米国、ミャンマー産レアアース調達を検討
【国際】【政治】【経済】
2025 年 7 月 30 日
米トランプ政権が、ミャンマーからレアアース(希土類)の供給を受ける構想を検討していることが分かった。中国からの供給ルートを多角化し、戦略物資であるレアアースの調達網を強化する狙いがあるとみられる。
ミャンマーは複数のレアアース鉱床を有し、特にカチン州では少数民族武装勢力のカチン独立軍(KIA)が多くの鉱区を掌握している。関係者によると、米側はKIAとの直接交渉や、ミャンマー軍評議会(SAC)を介した和平交渉を進める案など、複数の選択肢を検討しているという。

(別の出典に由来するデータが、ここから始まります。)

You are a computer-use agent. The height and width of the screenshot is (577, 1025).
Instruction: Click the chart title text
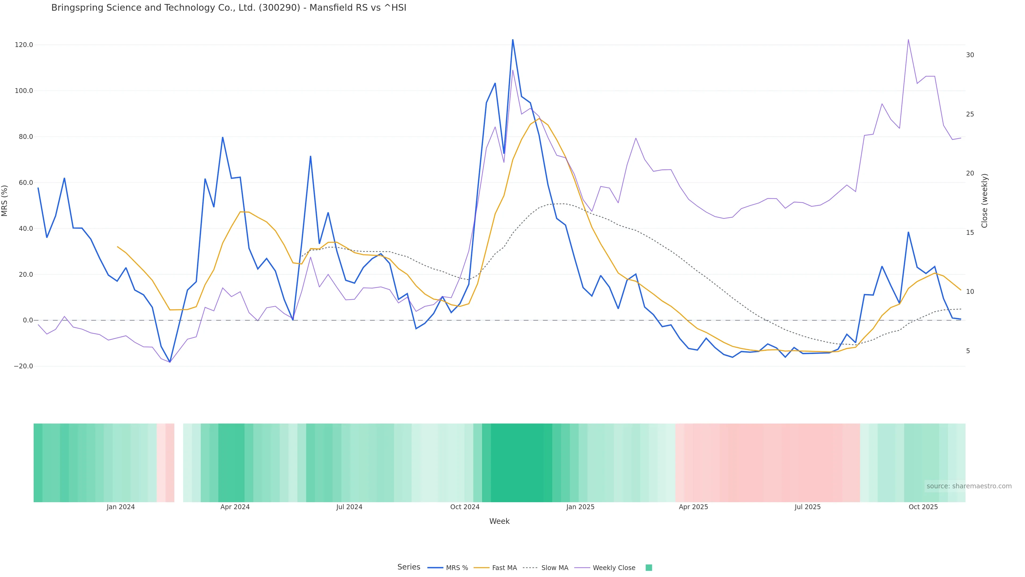click(x=229, y=8)
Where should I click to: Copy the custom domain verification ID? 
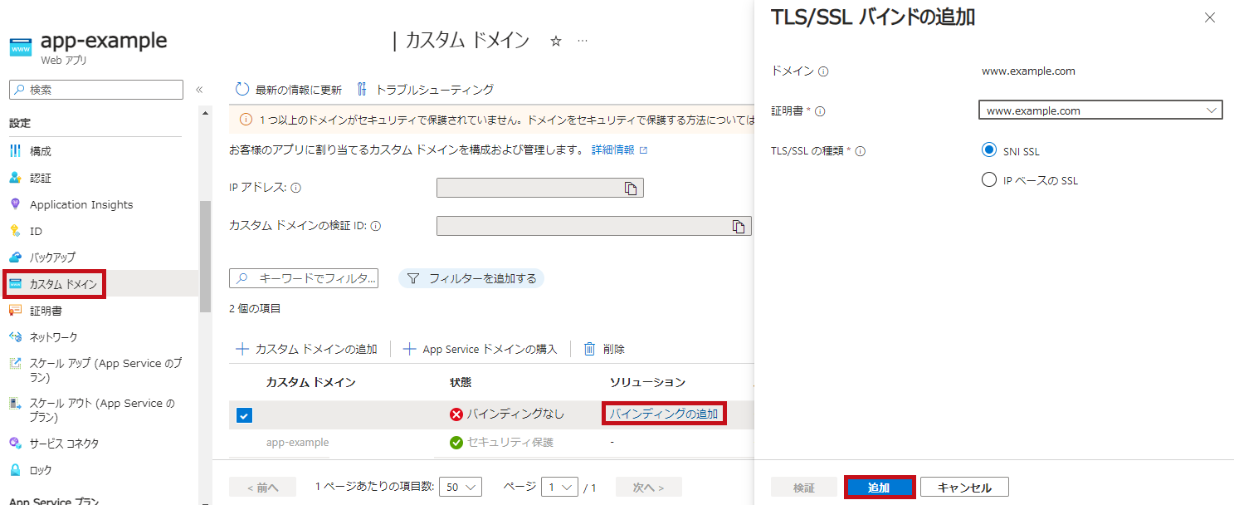[x=739, y=226]
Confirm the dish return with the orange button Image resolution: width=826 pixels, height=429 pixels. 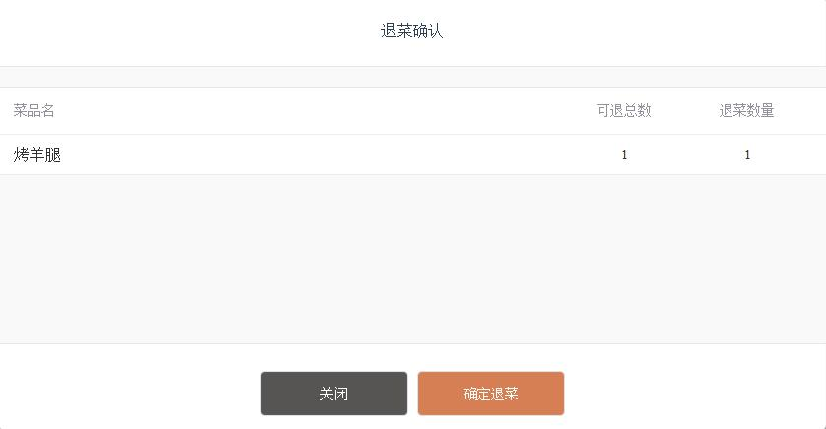[x=490, y=394]
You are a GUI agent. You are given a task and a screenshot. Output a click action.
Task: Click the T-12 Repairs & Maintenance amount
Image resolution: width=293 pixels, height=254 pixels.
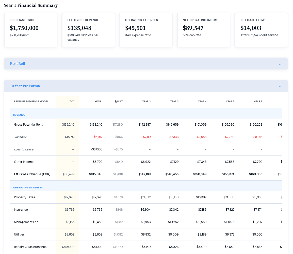click(68, 247)
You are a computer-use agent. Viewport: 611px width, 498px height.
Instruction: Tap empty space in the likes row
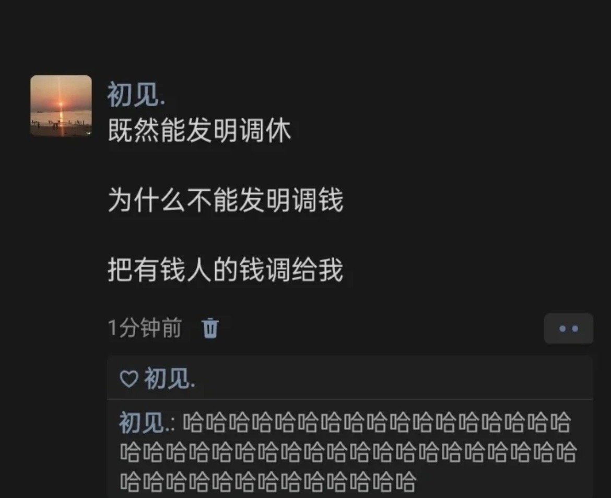(394, 378)
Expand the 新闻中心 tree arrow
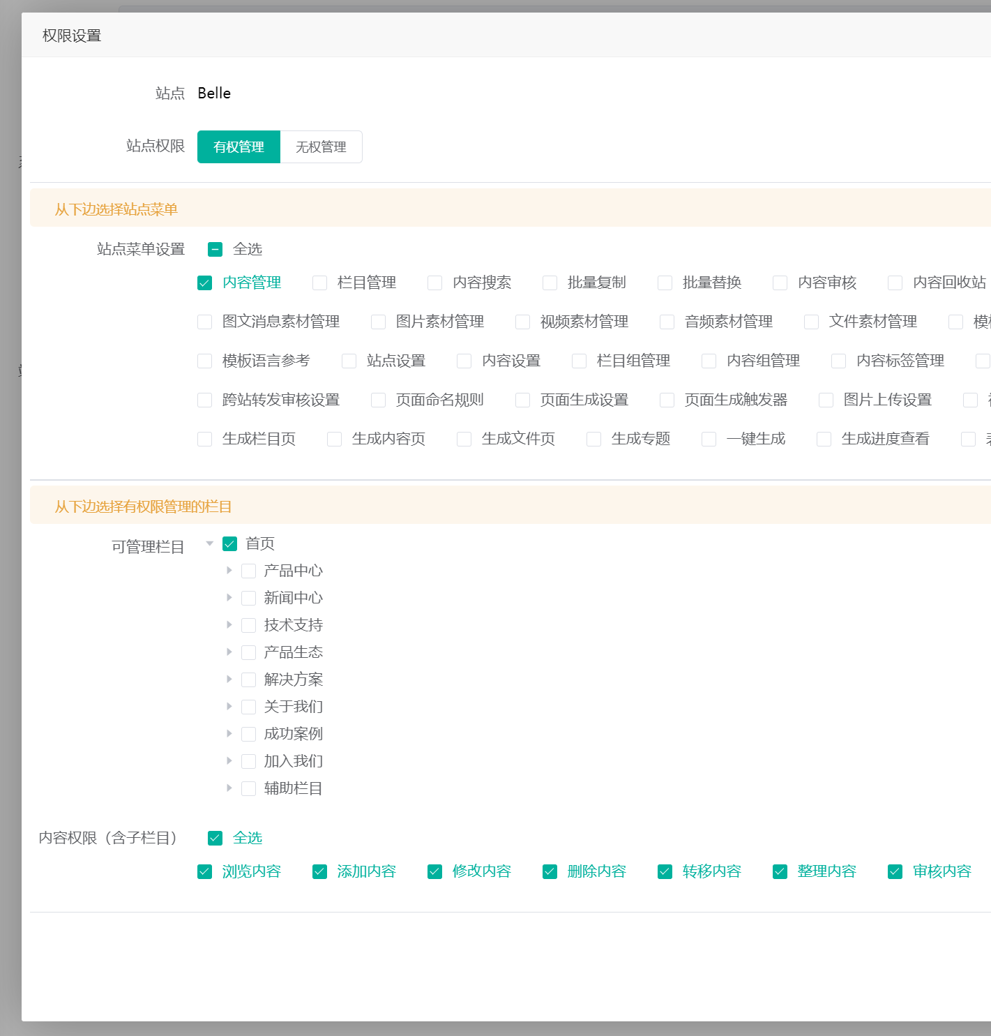Screen dimensions: 991x1036 coord(229,598)
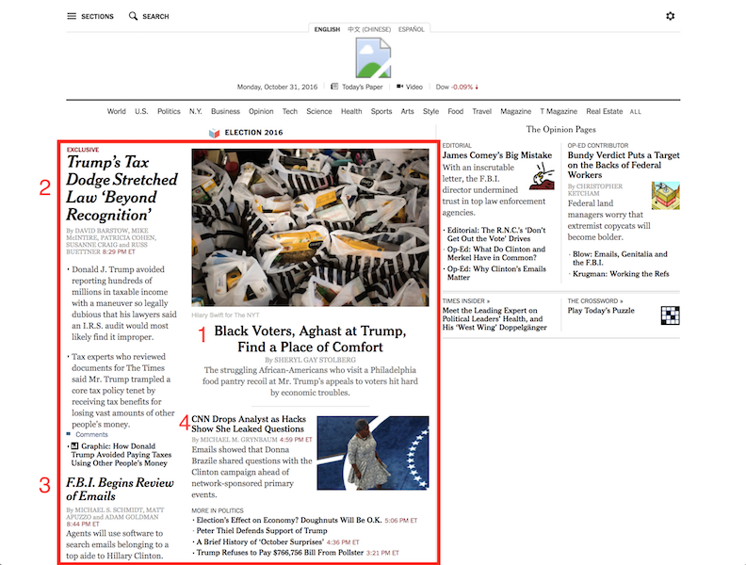
Task: Click the food pantry bags photo
Action: click(x=313, y=227)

2021年2月のクーデター以降、米国はミャンマー軍幹部に制裁を科して直接の接触を避けてきた。しかし、戦略物資の安定調達を優先する動きが強まる中、方針転換の可能性も取り沙汰されている。
トランプ政権関係者は「現時点で決定事項はない」とする一方、「中国が世界のレアアース精製の9割を担う現状は、米国の安全保障上の脆弱性につながる」と強調。構想には、インドなどと連携して精製プロセスを確立する案も含まれている。
米国内では民主化勢力への支援や制裁政策の継続を求める声も根強く、対ミャンマー政策は依然として議論の段階にある。関係者は「今回の検討は初期的な協議に過ぎず、戦略的な転換に至るかは不透明だ」と述べている。